Showcasing the ongoing fusion of tech and beauty, L’Oréal debuted My Skin Track pH by La Roche-Posay at this year’s CES. The wearable sensor and companion app measures a consumer’s skin pH to create what the company calls “customized product regimens to better care for skin.” The beauty giant says that the device is the first wearable to measure individual skin pH levels using microfluidic technology, providing an accurate pH reading by capturing trace amounts of sweat from skin pores through a network of micro-channels.

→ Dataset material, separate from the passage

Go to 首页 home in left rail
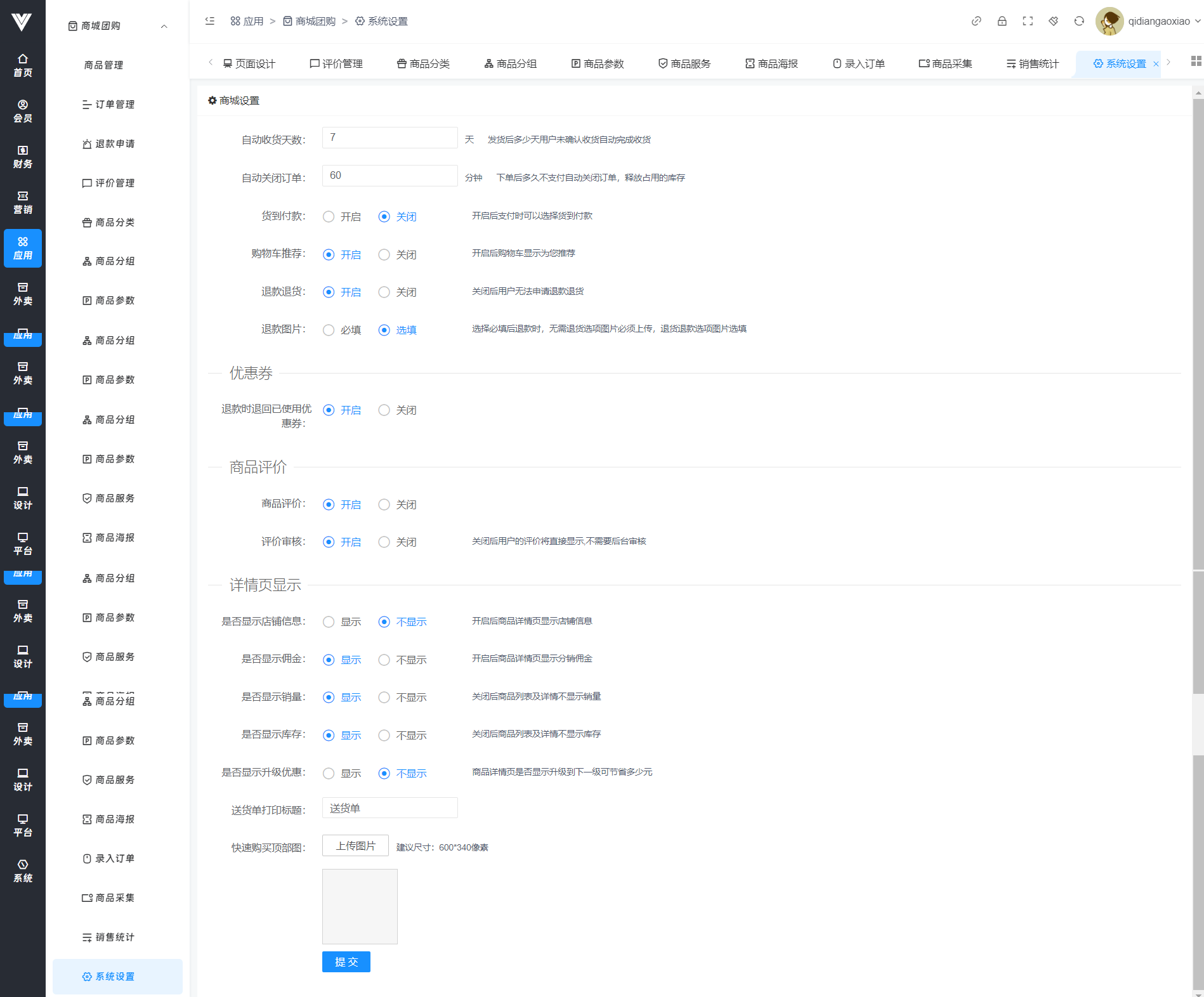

Guive Balooch, global vice president of the L’Oréal Technology Incubator, an arm of L’Oréal’s Research and Innovation, notes that while “the scientific and medical communities have long known the link between skin pH levels and common skin concerns,” the My Skin Track concept can “empower consumers with meaningful information about their skin, so that they can find the products that are right for their individual needs.” L’Oréal created the device in partnership with Epicore Biosystems, which specializes in microfluidic platforms and soft wearable sensors.
Here, Balooch talks about how the concept for the My Skin Track tech evolved, how L’Oréal plans to harness tech to inform its product development, and the launches it has set its sights on next.

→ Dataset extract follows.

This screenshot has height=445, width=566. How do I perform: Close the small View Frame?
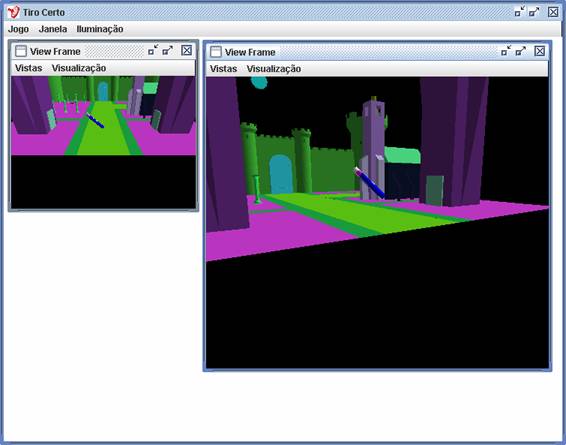[x=186, y=50]
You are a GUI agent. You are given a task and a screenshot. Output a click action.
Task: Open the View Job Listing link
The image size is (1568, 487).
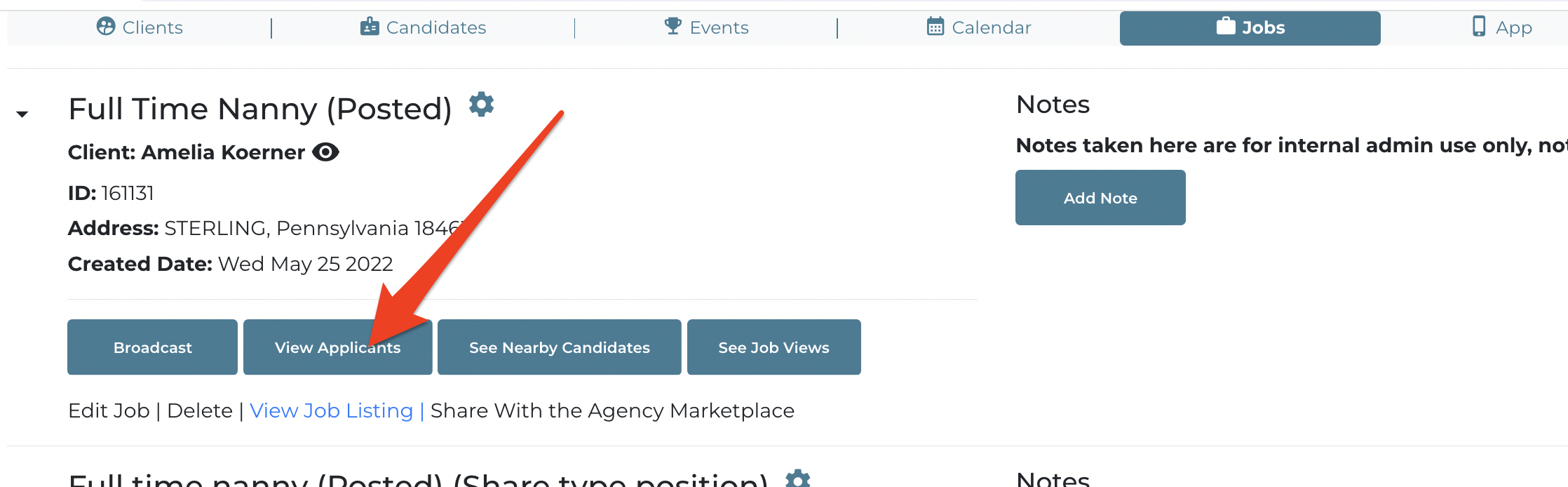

In beauty, which areas of concern are currently at the forefront of consumers’ minds?
Skincare has become one of the most serious areas because of the link between wellness, lifestyle, health, and beauty. Biology could bring skincare to a new level. We want to launch projects that we feel are that link between technology and health and skin. With the La Roche-Posay My UV Patch app [launched in 2016], we really wanted to focus on this idea that education could lead to people trying to live a healthier life in the sun.